CONSIGNE ÉCRITE: Indiquez combien de lignes des enregistrements contiennent la chaîne "Find", en tenant compte de la casse. Donnez uniquement ce nombre.

(Données d'ancrage par coordonnées de pixels)
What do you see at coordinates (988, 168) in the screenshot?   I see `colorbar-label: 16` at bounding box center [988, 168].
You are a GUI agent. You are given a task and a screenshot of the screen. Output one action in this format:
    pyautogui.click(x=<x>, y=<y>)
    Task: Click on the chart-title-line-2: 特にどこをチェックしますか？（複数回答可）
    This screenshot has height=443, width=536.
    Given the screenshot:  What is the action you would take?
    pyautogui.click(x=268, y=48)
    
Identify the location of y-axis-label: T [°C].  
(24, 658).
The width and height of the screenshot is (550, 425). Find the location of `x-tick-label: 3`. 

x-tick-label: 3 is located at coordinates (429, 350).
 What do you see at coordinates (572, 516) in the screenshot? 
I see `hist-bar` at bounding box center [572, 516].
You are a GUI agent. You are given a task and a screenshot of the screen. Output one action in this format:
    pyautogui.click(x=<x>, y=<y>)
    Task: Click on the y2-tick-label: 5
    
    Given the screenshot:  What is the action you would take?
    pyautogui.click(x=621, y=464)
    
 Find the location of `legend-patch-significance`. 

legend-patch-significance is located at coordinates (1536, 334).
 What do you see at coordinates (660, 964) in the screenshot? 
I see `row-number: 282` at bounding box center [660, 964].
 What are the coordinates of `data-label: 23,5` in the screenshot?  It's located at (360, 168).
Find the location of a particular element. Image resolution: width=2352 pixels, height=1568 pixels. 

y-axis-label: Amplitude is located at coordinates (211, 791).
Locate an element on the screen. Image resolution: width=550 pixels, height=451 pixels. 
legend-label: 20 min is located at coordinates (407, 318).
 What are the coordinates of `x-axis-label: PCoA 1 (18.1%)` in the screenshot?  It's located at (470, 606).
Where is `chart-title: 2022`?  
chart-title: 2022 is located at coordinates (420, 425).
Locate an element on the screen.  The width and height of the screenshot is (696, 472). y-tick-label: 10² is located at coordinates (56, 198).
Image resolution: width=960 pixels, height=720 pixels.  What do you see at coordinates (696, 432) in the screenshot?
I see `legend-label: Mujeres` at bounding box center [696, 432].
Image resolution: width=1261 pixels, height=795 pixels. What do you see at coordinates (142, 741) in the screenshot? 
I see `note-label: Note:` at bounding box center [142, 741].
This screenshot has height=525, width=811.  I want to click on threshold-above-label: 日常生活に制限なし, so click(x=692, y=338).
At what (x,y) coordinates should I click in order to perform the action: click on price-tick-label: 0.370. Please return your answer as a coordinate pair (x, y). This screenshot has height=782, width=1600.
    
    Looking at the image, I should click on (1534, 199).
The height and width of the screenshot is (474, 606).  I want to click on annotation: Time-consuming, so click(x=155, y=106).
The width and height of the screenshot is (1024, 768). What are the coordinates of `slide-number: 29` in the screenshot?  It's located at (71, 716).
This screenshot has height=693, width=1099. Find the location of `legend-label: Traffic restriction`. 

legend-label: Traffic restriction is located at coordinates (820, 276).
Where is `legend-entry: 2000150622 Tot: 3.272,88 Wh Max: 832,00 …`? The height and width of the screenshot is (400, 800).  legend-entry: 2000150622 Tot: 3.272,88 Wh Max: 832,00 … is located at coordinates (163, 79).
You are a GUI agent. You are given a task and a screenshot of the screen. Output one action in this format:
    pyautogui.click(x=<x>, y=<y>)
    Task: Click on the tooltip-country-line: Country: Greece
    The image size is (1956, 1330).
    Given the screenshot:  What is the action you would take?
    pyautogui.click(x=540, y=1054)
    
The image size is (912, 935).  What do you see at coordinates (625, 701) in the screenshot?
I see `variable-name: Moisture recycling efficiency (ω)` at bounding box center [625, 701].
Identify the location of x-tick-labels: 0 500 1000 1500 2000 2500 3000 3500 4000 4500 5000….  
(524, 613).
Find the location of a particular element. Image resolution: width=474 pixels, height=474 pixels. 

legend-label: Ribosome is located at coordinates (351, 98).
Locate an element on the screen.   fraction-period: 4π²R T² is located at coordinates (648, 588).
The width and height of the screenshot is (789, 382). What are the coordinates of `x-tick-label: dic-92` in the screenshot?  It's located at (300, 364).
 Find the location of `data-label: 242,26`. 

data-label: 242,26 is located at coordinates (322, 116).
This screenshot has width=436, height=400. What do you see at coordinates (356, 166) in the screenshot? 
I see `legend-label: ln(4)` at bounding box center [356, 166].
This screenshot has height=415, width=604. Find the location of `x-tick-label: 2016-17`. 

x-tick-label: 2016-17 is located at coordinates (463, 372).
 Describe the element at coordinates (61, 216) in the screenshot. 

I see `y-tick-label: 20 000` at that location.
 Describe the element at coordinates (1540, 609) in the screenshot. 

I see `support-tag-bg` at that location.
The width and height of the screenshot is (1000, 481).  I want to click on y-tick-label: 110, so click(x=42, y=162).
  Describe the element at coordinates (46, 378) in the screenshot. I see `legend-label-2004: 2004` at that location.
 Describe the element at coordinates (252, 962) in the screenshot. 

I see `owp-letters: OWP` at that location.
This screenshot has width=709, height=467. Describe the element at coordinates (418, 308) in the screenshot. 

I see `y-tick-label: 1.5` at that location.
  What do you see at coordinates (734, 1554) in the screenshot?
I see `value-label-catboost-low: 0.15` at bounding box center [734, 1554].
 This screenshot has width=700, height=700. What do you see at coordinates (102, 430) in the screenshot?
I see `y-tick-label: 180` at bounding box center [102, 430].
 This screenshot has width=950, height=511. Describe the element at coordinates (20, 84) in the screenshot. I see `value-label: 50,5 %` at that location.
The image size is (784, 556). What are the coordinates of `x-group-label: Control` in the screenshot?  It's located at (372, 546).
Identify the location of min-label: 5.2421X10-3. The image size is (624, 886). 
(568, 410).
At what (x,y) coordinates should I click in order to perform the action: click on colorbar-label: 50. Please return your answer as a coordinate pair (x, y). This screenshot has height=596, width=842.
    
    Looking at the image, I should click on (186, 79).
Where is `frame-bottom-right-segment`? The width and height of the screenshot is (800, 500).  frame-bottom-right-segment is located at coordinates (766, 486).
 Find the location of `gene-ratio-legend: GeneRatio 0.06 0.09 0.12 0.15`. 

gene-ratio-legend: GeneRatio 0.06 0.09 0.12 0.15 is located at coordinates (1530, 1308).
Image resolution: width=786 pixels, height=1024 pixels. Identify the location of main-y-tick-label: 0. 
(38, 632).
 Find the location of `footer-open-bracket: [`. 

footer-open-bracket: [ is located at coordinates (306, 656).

RÉPONSE: 9